BEGIN DATASET ENTRIES

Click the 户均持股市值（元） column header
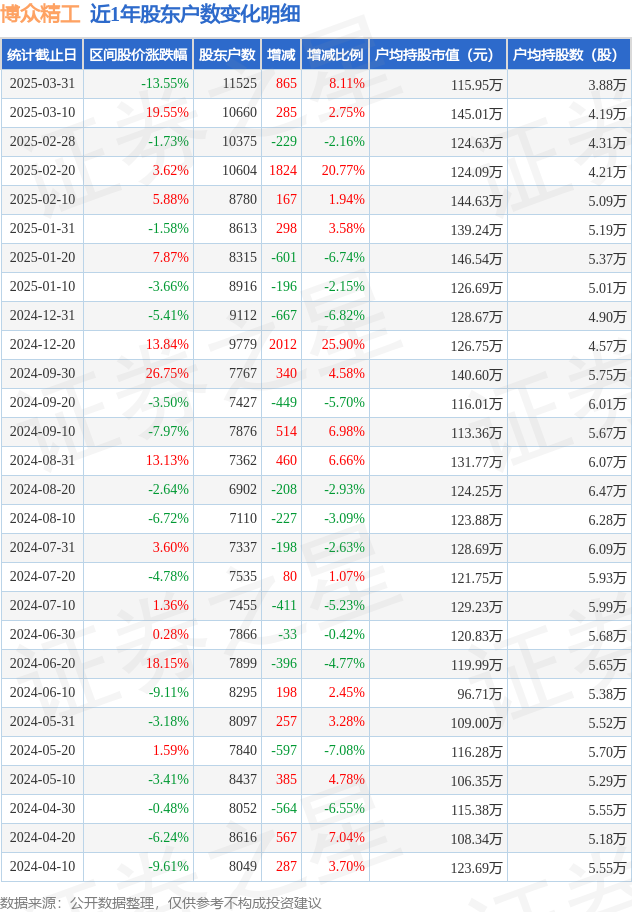 pyautogui.click(x=438, y=55)
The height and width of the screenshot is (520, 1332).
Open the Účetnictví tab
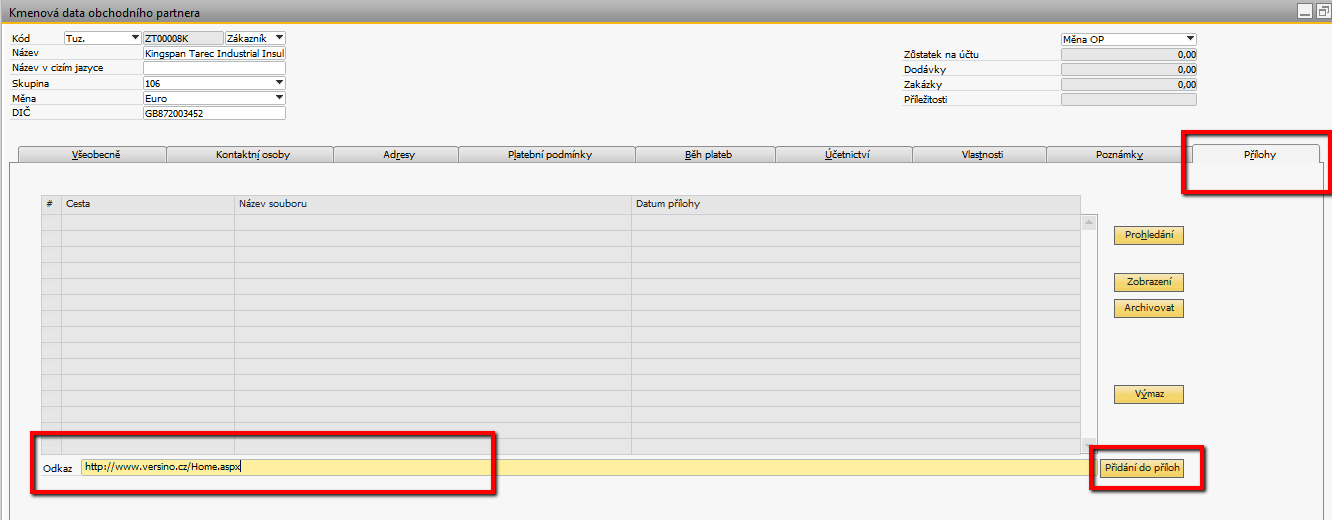point(844,155)
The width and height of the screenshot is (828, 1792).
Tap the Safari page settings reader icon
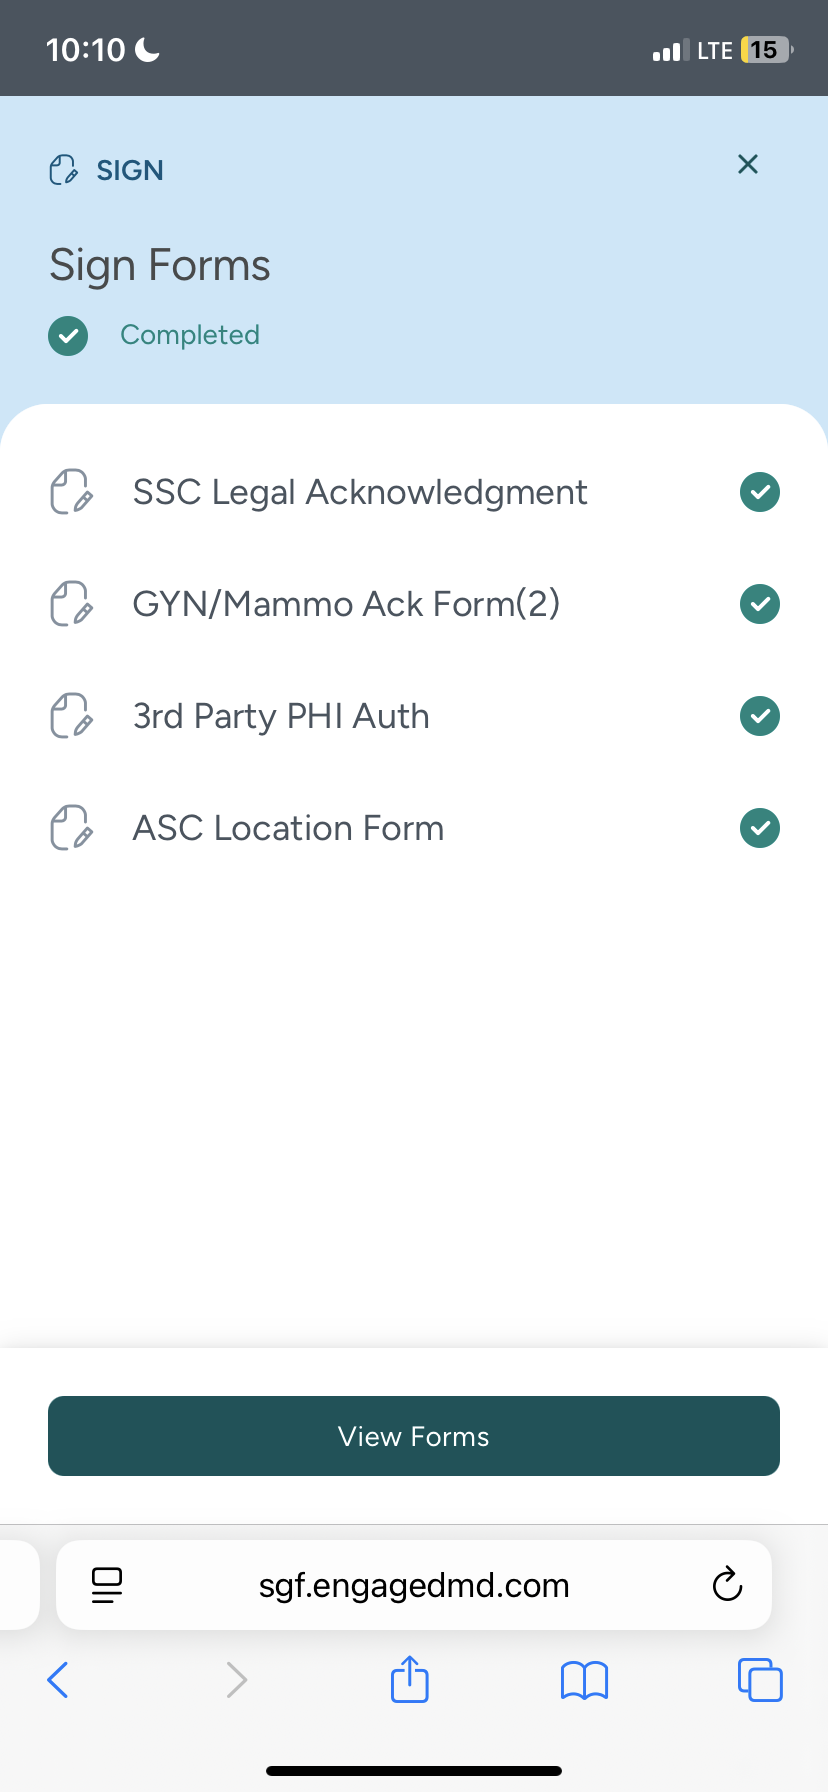(x=107, y=1585)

END DATASET ENTRIES

Go through the data above and copy each line that holds the word "screenshot".

SOLUTION FOR THIS TASK.
The height and width of the screenshot is (520, 1332).
The width and height of the screenshot is (828, 1792).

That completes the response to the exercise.